DIRECTION:
Render every line of the listing below as a JSON array of strings, one string per line, omitting blank lines.

[Data entries]
↓↓↓
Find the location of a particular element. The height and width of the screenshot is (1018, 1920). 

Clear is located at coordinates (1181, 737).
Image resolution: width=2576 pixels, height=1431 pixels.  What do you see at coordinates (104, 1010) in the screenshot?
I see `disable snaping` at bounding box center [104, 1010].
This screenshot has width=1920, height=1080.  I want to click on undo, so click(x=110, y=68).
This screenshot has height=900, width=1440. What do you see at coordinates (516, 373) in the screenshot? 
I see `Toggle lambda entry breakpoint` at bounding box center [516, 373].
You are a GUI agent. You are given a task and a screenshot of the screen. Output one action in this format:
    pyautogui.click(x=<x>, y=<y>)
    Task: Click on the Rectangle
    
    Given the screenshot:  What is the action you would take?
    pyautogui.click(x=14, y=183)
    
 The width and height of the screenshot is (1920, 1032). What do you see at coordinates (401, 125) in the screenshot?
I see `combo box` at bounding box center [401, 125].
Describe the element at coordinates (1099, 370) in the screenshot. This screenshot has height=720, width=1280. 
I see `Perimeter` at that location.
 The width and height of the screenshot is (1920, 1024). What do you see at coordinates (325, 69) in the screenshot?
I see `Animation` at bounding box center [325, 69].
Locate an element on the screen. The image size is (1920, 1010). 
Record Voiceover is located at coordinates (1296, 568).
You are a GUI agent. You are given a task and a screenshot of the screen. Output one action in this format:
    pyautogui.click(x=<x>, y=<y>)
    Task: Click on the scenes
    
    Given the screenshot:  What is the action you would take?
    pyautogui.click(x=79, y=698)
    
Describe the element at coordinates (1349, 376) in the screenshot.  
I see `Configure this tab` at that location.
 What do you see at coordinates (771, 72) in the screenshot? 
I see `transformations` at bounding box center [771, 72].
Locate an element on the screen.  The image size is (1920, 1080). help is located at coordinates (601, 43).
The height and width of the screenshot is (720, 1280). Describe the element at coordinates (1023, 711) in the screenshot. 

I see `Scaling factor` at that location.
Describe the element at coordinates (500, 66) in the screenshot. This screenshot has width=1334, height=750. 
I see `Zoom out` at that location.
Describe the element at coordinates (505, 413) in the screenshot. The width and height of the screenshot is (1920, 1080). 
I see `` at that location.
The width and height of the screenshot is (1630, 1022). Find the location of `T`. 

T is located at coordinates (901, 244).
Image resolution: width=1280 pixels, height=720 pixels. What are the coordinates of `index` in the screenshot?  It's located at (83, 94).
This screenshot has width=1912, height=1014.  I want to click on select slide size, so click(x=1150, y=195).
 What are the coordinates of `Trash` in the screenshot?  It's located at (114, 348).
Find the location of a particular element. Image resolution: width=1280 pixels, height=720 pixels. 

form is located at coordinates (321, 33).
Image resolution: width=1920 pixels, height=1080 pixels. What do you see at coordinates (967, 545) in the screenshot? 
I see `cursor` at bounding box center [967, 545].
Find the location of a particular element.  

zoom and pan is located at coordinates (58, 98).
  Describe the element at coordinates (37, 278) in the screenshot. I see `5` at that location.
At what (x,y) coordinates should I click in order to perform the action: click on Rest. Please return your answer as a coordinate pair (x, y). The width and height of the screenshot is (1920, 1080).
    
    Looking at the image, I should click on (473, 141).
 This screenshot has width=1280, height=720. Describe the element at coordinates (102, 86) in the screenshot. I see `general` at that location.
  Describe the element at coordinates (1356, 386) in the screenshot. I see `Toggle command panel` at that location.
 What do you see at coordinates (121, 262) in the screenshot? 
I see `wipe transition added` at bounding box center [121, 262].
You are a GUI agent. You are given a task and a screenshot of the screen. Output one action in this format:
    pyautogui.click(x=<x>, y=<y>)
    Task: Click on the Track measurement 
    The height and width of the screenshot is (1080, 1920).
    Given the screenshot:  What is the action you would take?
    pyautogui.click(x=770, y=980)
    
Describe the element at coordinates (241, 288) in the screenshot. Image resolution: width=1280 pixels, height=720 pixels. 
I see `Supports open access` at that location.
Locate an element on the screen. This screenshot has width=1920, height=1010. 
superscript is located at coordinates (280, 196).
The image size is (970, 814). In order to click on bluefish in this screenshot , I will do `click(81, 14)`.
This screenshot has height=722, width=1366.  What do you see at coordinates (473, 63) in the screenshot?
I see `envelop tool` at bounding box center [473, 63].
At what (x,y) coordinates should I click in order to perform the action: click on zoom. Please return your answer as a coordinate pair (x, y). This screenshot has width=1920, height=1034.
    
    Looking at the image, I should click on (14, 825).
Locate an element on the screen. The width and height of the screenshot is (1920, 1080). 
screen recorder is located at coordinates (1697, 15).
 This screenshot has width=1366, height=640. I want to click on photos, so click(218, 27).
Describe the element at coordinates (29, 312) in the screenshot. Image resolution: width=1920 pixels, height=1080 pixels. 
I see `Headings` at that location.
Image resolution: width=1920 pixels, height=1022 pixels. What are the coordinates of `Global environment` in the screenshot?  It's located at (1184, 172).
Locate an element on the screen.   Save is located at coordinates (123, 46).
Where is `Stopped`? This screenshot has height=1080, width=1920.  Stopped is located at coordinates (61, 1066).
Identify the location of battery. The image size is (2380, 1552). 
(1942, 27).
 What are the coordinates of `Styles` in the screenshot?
↑↑↑
OUTPUT BELOW:
[
  "Find the location of a particular element. The height and width of the screenshot is (1018, 1920). ",
  "Clear is located at coordinates (1181, 737).",
  "Image resolution: width=2576 pixels, height=1431 pixels.  What do you see at coordinates (104, 1010) in the screenshot?",
  "I see `disable snaping` at bounding box center [104, 1010].",
  "This screenshot has width=1920, height=1080.  I want to click on undo, so click(x=110, y=68).",
  "This screenshot has height=900, width=1440. What do you see at coordinates (516, 373) in the screenshot? ",
  "I see `Toggle lambda entry breakpoint` at bounding box center [516, 373].",
  "You are a GUI agent. You are given a task and a screenshot of the screen. Output one action in this format:",
  "    pyautogui.click(x=<x>, y=<y>)",
  "    Task: Click on the Rectangle",
  "    Given the screenshot:  What is the action you would take?",
  "    pyautogui.click(x=14, y=183)",
  " The width and height of the screenshot is (1920, 1032). What do you see at coordinates (401, 125) in the screenshot?",
  "I see `combo box` at bounding box center [401, 125].",
  "Describe the element at coordinates (1099, 370) in the screenshot. This screenshot has height=720, width=1280. ",
  "I see `Perimeter` at that location.",
  " The width and height of the screenshot is (1920, 1024). What do you see at coordinates (325, 69) in the screenshot?",
  "I see `Animation` at bounding box center [325, 69].",
  "Locate an element on the screen. The image size is (1920, 1010). ",
  "Record Voiceover is located at coordinates (1296, 568).",
  "You are a GUI agent. You are given a task and a screenshot of the screen. Output one action in this format:",
  "    pyautogui.click(x=<x>, y=<y>)",
  "    Task: Click on the scenes",
  "    Given the screenshot:  What is the action you would take?",
  "    pyautogui.click(x=79, y=698)",
  "Describe the element at coordinates (1349, 376) in the screenshot.  ",
  "I see `Configure this tab` at that location.",
  " What do you see at coordinates (771, 72) in the screenshot? ",
  "I see `transformations` at bounding box center [771, 72].",
  "Locate an element on the screen.  The image size is (1920, 1080). help is located at coordinates (601, 43).",
  "The height and width of the screenshot is (720, 1280). Describe the element at coordinates (1023, 711) in the screenshot. ",
  "I see `Scaling factor` at that location.",
  "Describe the element at coordinates (500, 66) in the screenshot. This screenshot has width=1334, height=750. ",
  "I see `Zoom out` at that location.",
  "Describe the element at coordinates (505, 413) in the screenshot. The width and height of the screenshot is (1920, 1080). ",
  "I see `` at that location.",
  "The width and height of the screenshot is (1630, 1022). Find the location of `T`. ",
  "T is located at coordinates (901, 244).",
  "Image resolution: width=1280 pixels, height=720 pixels. What are the coordinates of `index` in the screenshot?  It's located at (83, 94).",
  "This screenshot has width=1912, height=1014.  I want to click on select slide size, so click(x=1150, y=195).",
  " What are the coordinates of `Trash` in the screenshot?  It's located at (114, 348).",
  "Find the location of a particular element. Image resolution: width=1280 pixels, height=720 pixels. ",
  "form is located at coordinates (321, 33).",
  "Image resolution: width=1920 pixels, height=1080 pixels. What do you see at coordinates (967, 545) in the screenshot? ",
  "I see `cursor` at bounding box center [967, 545].",
  "Find the location of a particular element.  ",
  "zoom and pan is located at coordinates (58, 98).",
  "  Describe the element at coordinates (37, 278) in the screenshot. I see `5` at that location.",
  "At what (x,y) coordinates should I click in order to perform the action: click on Rest. Please return your answer as a coordinate pair (x, y). The width and height of the screenshot is (1920, 1080).",
  "    Looking at the image, I should click on (473, 141).",
  " This screenshot has width=1280, height=720. Describe the element at coordinates (102, 86) in the screenshot. I see `general` at that location.",
  "  Describe the element at coordinates (1356, 386) in the screenshot. I see `Toggle command panel` at that location.",
  " What do you see at coordinates (121, 262) in the screenshot? ",
  "I see `wipe transition added` at bounding box center [121, 262].",
  "You are a GUI agent. You are given a task and a screenshot of the screen. Output one action in this format:",
  "    pyautogui.click(x=<x>, y=<y>)",
  "    Task: Click on the Track measurement ",
  "    The height and width of the screenshot is (1080, 1920).",
  "    Given the screenshot:  What is the action you would take?",
  "    pyautogui.click(x=770, y=980)",
  "Describe the element at coordinates (241, 288) in the screenshot. Image resolution: width=1280 pixels, height=720 pixels. ",
  "I see `Supports open access` at that location.",
  "Locate an element on the screen. This screenshot has width=1920, height=1010. ",
  "superscript is located at coordinates (280, 196).",
  "The image size is (970, 814). In order to click on bluefish in this screenshot , I will do `click(81, 14)`.",
  "This screenshot has height=722, width=1366.  What do you see at coordinates (473, 63) in the screenshot?",
  "I see `envelop tool` at bounding box center [473, 63].",
  "At what (x,y) coordinates should I click in order to perform the action: click on zoom. Please return your answer as a coordinate pair (x, y). This screenshot has width=1920, height=1034.",
  "    Looking at the image, I should click on (14, 825).",
  "Locate an element on the screen. The width and height of the screenshot is (1920, 1080). ",
  "screen recorder is located at coordinates (1697, 15).",
  " This screenshot has width=1366, height=640. I want to click on photos, so click(218, 27).",
  "Describe the element at coordinates (29, 312) in the screenshot. Image resolution: width=1920 pixels, height=1080 pixels. ",
  "I see `Headings` at that location.",
  "Image resolution: width=1920 pixels, height=1022 pixels. What are the coordinates of `Global environment` in the screenshot?  It's located at (1184, 172).",
  "Locate an element on the screen.   Save is located at coordinates (123, 46).",
  "Where is `Stopped`? This screenshot has height=1080, width=1920.  Stopped is located at coordinates (61, 1066).",
  "Identify the location of battery. The image size is (2380, 1552). ",
  "(1942, 27).",
  " What are the coordinates of `Styles` in the screenshot?"
]